Article ID | Journal | Published Year | Pages | File Type |
---|---|---|---|---|
770744 | Engineering Fracture Mechanics | 2011 | 18 Pages |
This work assesses the ability of linear elastic fracture mechanics (LEFM) with superposition to correlate the growth of one-dimensional fatigue cracks at cold-expanded open holes under constant amplitude loading. Care is taken in the work to accurately: control the test setup to ensure one-dimensional crack growth, determine residual stress in the coupons, measure crack growth, determine the fatigue crack growth rate (FCGR), compute stress intensity factors, and correlate fatigue crack growth rate with stress intensity factor range ΔK and stress ratio R. The work used long dog-bone coupons having a gage section 38.1 mm wide and a centrally located 7.09 mm diameter hole.
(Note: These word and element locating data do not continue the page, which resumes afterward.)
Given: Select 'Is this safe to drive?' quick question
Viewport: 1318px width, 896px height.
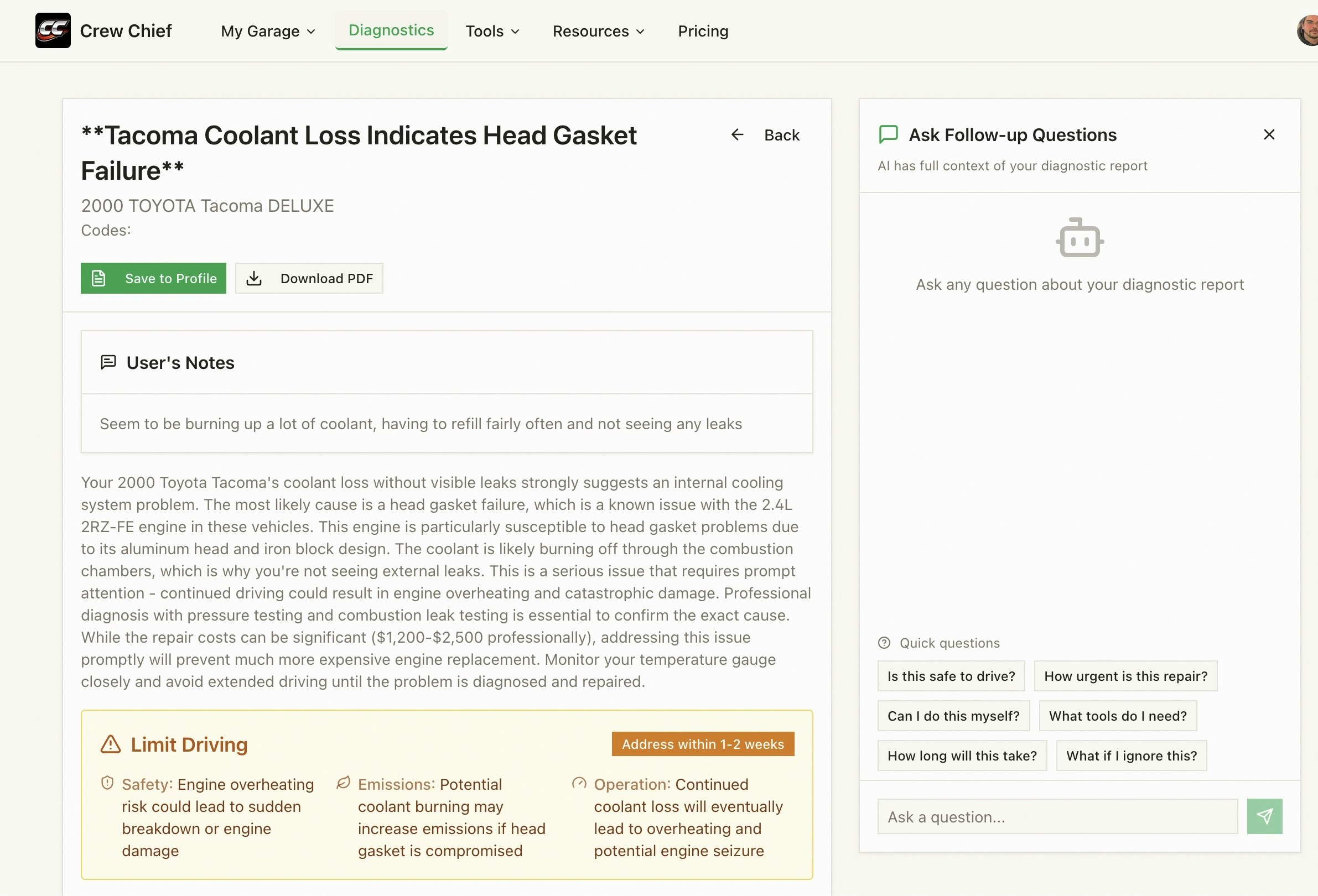Looking at the screenshot, I should tap(951, 676).
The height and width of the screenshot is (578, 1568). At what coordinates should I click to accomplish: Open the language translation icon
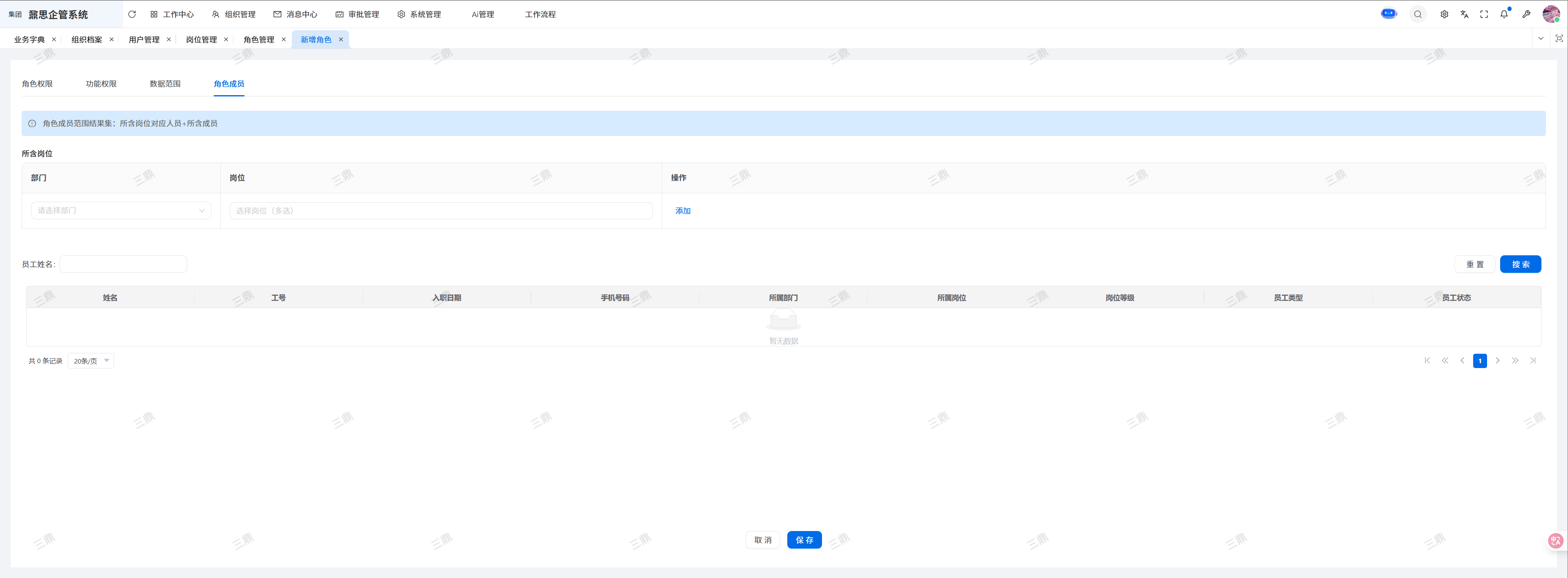[1464, 15]
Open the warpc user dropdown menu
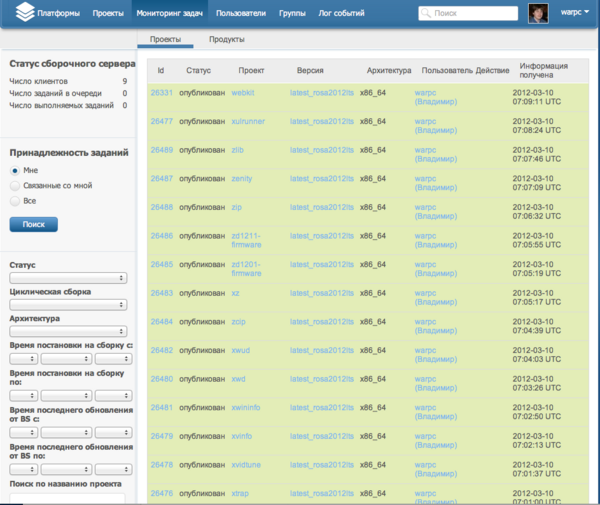This screenshot has width=600, height=505. [x=577, y=14]
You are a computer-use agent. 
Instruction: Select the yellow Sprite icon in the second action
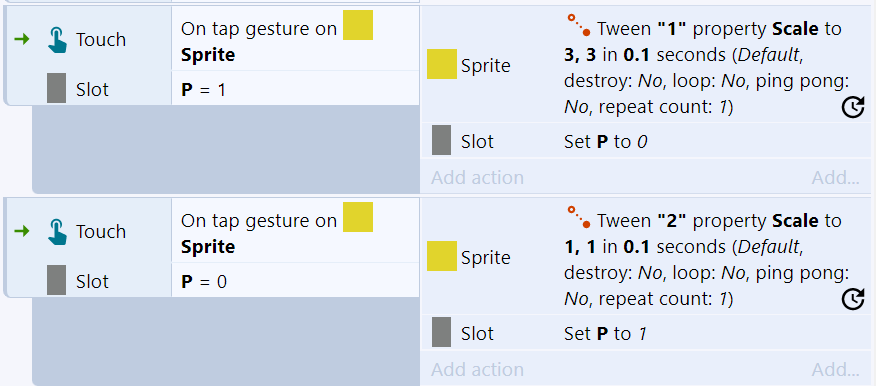pyautogui.click(x=441, y=256)
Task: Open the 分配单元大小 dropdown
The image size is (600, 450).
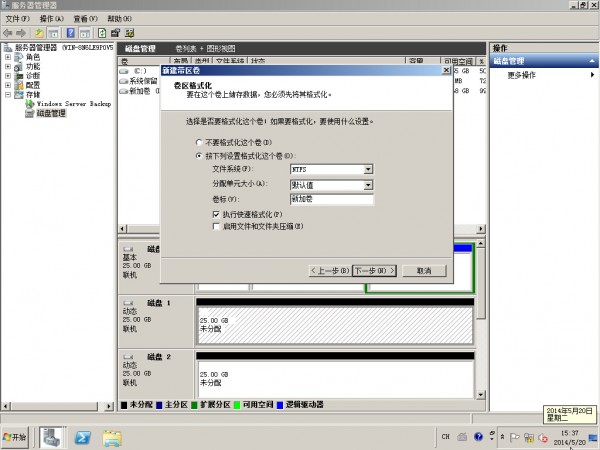Action: [368, 184]
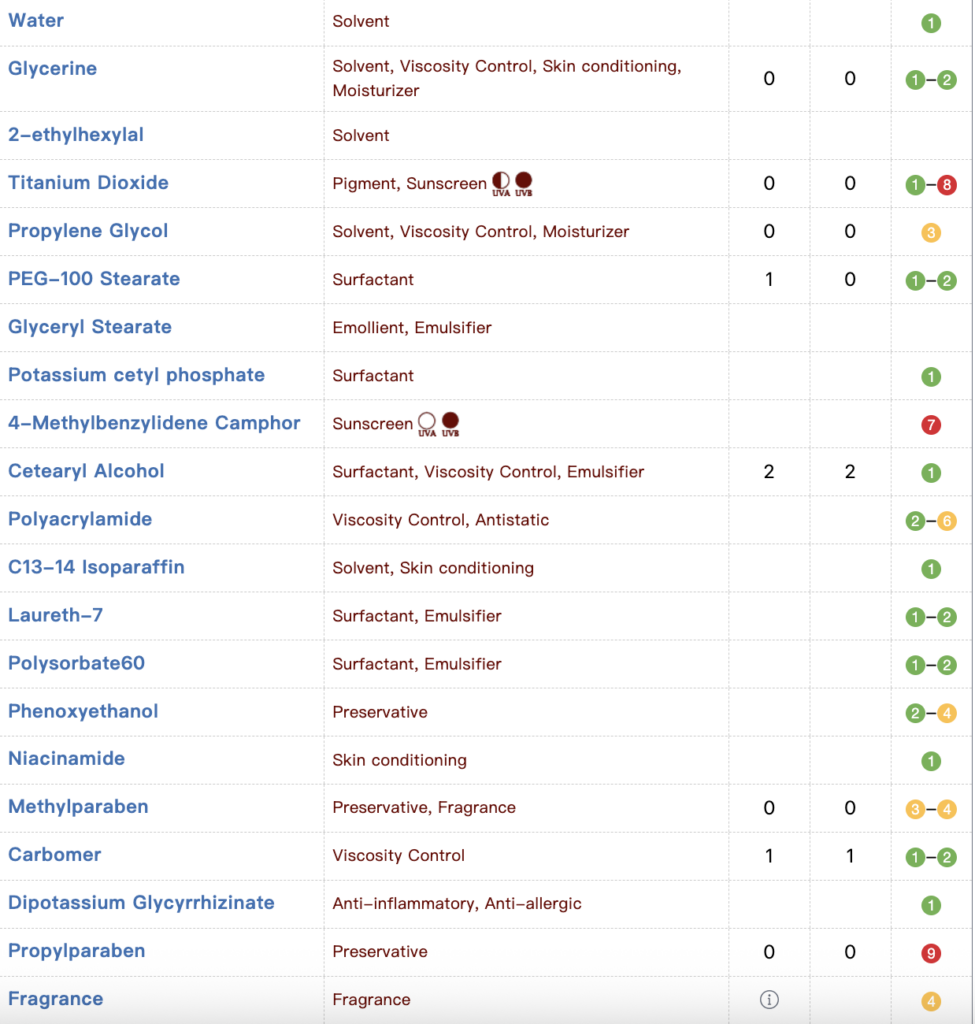Viewport: 975px width, 1024px height.
Task: Click the orange 6 badge for Polyacrylamide
Action: (x=947, y=521)

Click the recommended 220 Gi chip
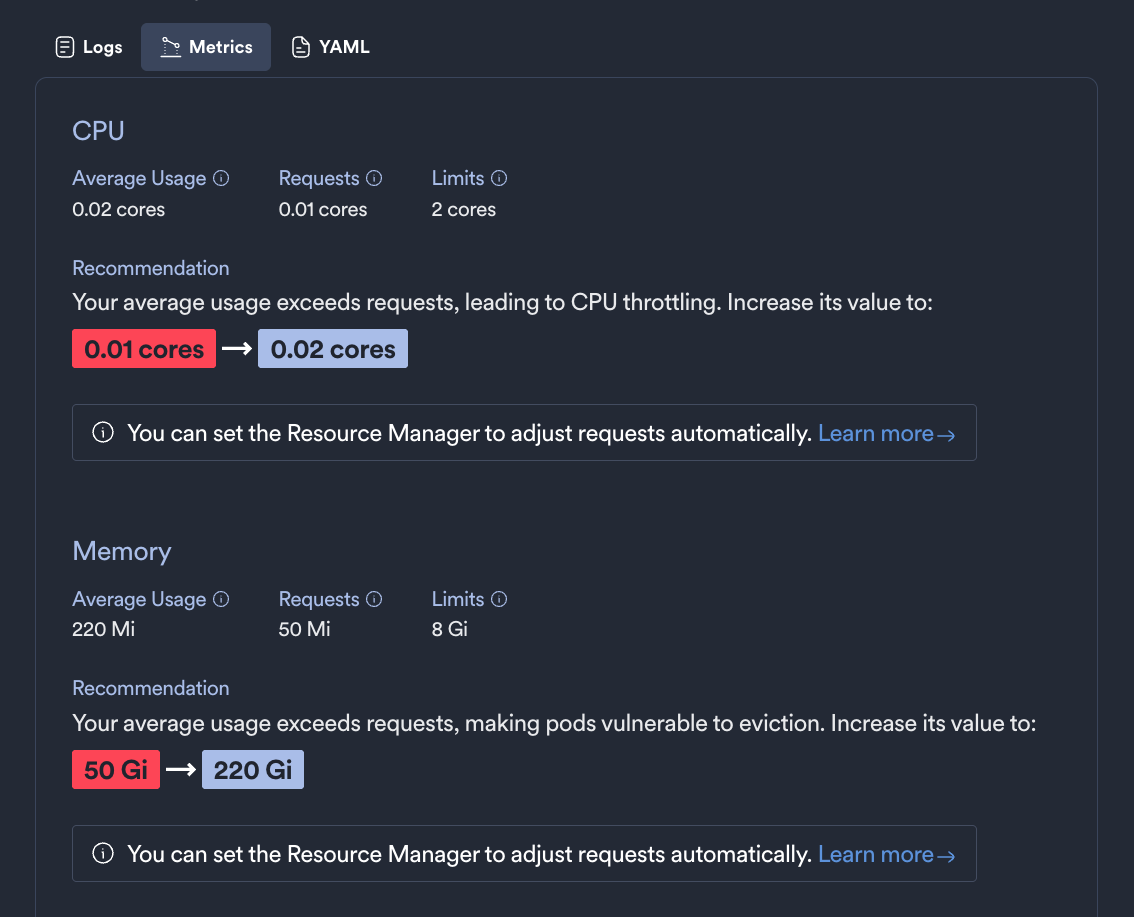(252, 769)
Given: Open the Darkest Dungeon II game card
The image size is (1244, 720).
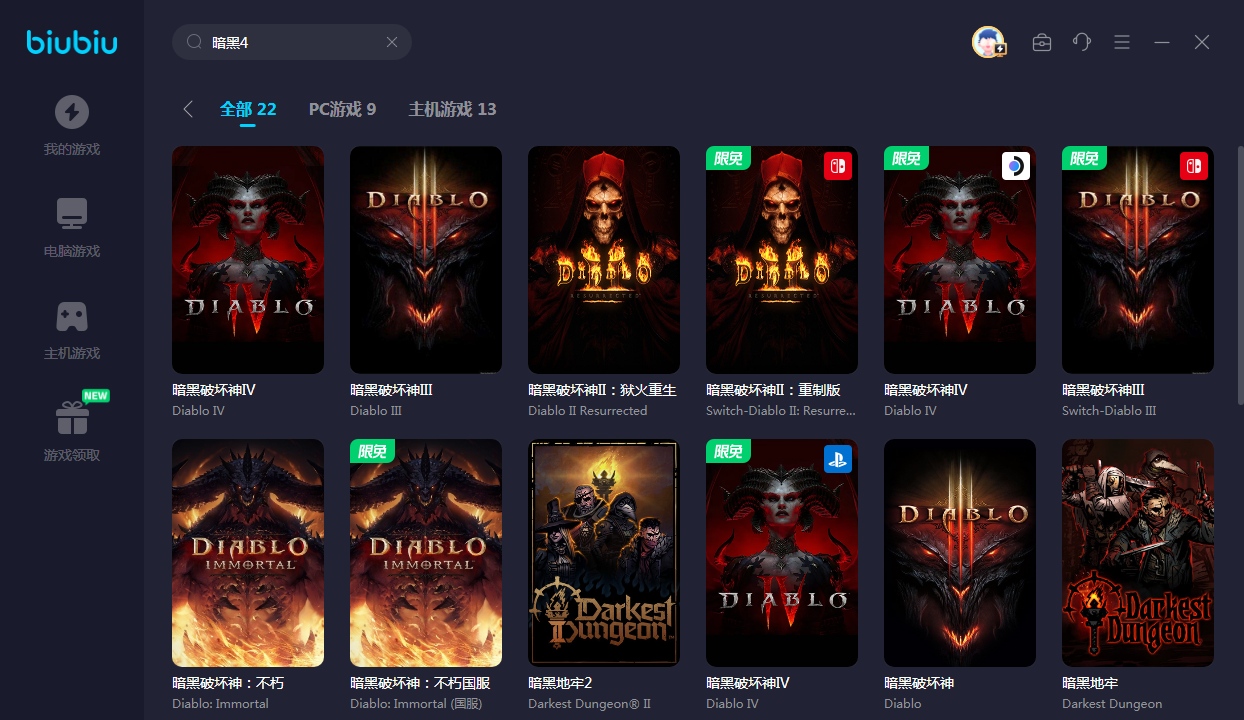Looking at the screenshot, I should 604,552.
The coupons were fabricated from 2.03 mm thick 7075-T6 sheet. The small coupon thickness and alignment of the loading fixture to eliminate bending resulted in one-dimensional crack growth. Residual stress due to cold expansion (CX) was measured using the contour method, as a function of position on the crack plane. Residual stress measurements gave typical results for the average residual stress field, with near-yield compression at the hole giving way to tension further out. Measurements on multiple coupons showed ±10% variability in residual stress. Crack growth behavior of multiple as-machined (AM) coupons (without CX) tested at R of 0.1 or 0.5 agreed with earlier results published in the literature. The scatter in lifetime, defined as the range of lifetime divided by the average lifetime, was less than 30% in the AM coupons. Crack growth behavior of multiple CX coupons tested at the same two applied stress ratios was consistent with predictions by linear superposition, where the predictions used a correlation for fatigue crack growth rate as a function of ΔK and R based on crack closure concepts and a piecewise log–log fit to FCGR versus ΔKeff data from tests of non-residual stress bearing material and from the literature. Scatter in lifetime of CX coupons was 152% at R = 0.1 and 69% at R = 0.5. While the scatter in CX coupon lifetime is considerably greater than for AM coupons, it is found consistent with the observed 10% variability in residual stress. The work therefore demonstrates the ability of LEFM with superposition to accurately correlate the behavior of coupons with and without residual stresses.